** Opening MATERIAL TO PROCESS block **

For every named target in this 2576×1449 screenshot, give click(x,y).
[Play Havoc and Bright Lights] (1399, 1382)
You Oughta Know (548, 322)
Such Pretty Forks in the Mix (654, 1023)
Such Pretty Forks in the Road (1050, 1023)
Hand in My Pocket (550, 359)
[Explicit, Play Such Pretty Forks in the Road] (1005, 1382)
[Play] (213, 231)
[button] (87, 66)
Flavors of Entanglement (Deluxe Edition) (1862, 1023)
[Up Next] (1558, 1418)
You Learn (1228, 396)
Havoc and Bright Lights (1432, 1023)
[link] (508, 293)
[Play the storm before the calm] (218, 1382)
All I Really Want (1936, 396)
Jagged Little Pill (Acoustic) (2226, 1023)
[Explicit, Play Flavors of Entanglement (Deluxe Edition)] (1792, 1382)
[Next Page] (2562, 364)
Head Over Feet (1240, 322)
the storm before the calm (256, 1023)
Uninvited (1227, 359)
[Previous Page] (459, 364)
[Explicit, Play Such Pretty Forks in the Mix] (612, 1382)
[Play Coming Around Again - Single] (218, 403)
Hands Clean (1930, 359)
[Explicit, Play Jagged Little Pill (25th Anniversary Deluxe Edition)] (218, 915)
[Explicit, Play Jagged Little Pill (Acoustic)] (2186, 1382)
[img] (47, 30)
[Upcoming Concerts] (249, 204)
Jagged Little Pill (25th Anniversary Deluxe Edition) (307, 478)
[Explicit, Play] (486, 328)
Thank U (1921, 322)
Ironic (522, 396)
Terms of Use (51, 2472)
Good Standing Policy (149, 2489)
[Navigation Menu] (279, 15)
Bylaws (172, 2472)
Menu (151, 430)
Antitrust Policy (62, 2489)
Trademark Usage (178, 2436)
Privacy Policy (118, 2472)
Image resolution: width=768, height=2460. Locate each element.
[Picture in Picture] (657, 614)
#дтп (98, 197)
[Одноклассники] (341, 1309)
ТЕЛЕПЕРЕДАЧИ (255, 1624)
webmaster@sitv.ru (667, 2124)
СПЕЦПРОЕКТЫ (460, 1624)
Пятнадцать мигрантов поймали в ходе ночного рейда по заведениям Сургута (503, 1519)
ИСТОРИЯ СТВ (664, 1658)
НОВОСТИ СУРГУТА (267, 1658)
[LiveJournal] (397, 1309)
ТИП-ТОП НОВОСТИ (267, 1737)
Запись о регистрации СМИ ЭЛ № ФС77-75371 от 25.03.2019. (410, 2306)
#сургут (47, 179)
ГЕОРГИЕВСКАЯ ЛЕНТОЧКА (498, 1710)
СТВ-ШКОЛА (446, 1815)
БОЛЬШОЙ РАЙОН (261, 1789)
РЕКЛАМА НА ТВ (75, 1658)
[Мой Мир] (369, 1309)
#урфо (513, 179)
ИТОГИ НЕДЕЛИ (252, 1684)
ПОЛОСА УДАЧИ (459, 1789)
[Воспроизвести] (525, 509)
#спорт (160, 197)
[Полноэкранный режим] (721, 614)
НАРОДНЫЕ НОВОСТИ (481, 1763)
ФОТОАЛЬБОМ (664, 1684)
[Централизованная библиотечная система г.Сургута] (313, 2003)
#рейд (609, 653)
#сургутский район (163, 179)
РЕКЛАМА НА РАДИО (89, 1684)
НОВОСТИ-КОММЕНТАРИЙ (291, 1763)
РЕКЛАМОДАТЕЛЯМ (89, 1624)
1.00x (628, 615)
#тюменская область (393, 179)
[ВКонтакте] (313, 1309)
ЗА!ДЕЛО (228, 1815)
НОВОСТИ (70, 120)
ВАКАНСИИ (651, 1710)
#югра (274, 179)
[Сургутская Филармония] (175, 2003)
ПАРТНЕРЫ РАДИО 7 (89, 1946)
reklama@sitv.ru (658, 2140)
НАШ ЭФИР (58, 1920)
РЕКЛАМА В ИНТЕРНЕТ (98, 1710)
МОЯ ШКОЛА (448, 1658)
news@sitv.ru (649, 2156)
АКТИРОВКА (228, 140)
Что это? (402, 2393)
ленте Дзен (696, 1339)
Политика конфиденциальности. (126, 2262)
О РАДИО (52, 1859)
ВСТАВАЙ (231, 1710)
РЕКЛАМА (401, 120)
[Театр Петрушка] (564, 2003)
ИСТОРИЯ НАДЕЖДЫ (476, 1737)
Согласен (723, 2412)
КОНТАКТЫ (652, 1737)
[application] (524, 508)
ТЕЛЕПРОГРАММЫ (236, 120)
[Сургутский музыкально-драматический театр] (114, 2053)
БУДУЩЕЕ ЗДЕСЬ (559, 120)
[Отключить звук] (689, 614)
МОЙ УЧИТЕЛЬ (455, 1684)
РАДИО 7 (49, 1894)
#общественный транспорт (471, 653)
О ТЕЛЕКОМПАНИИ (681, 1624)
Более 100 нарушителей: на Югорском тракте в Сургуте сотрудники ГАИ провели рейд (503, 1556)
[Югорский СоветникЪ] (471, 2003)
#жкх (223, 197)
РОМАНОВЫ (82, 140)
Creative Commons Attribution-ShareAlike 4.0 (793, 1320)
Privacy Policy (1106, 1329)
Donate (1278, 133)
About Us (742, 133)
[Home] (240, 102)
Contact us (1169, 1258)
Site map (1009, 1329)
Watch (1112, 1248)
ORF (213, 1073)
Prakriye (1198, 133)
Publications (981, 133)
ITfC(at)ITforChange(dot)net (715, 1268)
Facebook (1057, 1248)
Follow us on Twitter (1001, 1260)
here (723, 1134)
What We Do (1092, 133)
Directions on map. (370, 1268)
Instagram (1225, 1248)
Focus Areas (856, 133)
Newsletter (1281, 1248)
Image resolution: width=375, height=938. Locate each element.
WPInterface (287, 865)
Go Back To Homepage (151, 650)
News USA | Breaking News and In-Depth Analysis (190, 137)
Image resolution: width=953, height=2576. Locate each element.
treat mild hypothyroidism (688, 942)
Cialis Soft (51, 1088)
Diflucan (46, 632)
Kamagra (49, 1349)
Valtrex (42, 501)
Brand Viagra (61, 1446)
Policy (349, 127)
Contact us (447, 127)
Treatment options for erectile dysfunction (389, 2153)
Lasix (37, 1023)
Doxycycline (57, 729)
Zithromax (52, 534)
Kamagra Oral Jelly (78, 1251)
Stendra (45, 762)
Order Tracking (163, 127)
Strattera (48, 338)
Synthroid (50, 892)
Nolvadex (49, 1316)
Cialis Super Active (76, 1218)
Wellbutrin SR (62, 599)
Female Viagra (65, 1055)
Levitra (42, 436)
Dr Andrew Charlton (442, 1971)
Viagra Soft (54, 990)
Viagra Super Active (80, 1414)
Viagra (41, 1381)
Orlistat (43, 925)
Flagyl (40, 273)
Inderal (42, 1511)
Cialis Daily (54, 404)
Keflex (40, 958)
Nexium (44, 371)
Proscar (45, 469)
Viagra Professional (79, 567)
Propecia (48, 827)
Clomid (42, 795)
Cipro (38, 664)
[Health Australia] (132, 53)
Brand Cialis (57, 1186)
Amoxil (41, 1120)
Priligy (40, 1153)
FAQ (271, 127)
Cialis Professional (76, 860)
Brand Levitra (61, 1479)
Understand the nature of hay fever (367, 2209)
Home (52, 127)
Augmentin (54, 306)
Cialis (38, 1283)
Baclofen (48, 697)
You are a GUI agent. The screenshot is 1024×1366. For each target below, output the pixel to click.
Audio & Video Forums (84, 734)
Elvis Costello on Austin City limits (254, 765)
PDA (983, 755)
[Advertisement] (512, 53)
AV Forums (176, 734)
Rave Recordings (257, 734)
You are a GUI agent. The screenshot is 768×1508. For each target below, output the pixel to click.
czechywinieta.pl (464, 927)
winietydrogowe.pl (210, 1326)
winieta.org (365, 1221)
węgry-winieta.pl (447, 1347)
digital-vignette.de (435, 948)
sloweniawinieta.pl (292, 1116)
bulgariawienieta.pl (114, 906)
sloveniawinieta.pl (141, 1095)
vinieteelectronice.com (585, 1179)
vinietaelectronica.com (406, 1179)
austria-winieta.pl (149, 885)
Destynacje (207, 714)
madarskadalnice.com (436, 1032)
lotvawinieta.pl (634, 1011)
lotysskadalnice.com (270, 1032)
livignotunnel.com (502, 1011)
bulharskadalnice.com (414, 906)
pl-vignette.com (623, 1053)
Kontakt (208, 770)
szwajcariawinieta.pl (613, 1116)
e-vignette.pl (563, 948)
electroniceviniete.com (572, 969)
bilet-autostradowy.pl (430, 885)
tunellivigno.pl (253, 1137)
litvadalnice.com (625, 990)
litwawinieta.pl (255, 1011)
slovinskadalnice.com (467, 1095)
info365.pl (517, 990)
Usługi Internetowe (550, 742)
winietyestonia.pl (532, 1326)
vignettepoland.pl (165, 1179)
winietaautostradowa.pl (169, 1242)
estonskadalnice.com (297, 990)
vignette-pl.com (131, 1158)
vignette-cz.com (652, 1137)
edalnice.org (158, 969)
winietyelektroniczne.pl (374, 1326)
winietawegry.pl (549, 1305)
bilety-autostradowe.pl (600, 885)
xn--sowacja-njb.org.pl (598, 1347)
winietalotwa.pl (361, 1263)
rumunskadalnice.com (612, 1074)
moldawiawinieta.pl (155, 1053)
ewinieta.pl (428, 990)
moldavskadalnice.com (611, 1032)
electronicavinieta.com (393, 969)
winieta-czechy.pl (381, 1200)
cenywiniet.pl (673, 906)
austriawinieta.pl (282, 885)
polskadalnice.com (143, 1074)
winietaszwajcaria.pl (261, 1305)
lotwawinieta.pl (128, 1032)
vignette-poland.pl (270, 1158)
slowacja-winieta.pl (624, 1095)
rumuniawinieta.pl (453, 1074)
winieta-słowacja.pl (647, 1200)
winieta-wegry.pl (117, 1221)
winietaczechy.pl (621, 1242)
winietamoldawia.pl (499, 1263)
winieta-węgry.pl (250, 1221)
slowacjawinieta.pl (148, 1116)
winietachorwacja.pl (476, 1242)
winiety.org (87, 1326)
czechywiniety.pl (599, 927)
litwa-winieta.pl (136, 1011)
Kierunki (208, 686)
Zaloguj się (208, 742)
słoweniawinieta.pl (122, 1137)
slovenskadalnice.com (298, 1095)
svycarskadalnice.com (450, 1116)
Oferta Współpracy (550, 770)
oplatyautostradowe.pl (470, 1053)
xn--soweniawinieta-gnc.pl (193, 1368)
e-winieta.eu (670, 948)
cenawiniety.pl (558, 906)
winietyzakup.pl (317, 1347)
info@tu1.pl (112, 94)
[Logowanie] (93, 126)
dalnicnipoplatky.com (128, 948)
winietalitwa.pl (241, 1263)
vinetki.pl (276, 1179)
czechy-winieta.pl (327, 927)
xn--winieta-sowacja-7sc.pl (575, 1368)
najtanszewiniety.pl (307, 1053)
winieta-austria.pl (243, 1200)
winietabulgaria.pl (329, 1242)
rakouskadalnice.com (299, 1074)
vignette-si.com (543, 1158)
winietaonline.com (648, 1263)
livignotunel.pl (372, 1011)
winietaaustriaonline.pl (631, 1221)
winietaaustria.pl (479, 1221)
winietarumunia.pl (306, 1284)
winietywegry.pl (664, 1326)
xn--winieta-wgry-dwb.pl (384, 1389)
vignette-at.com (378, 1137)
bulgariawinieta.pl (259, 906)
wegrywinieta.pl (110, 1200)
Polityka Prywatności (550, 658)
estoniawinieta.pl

** Closing MATERIAL TO PROCESS block **

TASK REQUIREMENTS - In the data above, find the line with "[Previous Page] (459, 364)" and the line with "Privacy Policy (118, 2472)". Retype both, plus every line between them, exactly.

RESPONSE TO THE TASK -
[Previous Page] (459, 364)
[Explicit, Play Such Pretty Forks in the Mix] (612, 1382)
[Play Coming Around Again - Single] (218, 403)
Hands Clean (1930, 359)
[Explicit, Play Jagged Little Pill (25th Anniversary Deluxe Edition)] (218, 915)
[Explicit, Play Jagged Little Pill (Acoustic)] (2186, 1382)
[img] (47, 30)
[Upcoming Concerts] (249, 204)
Jagged Little Pill (25th Anniversary Deluxe Edition) (307, 478)
[Explicit, Play] (486, 328)
Thank U (1921, 322)
Ironic (522, 396)
Terms of Use (51, 2472)
Good Standing Policy (149, 2489)
[Navigation Menu] (279, 15)
Bylaws (172, 2472)
Menu (151, 430)
Antitrust Policy (62, 2489)
Trademark Usage (178, 2436)
Privacy Policy (118, 2472)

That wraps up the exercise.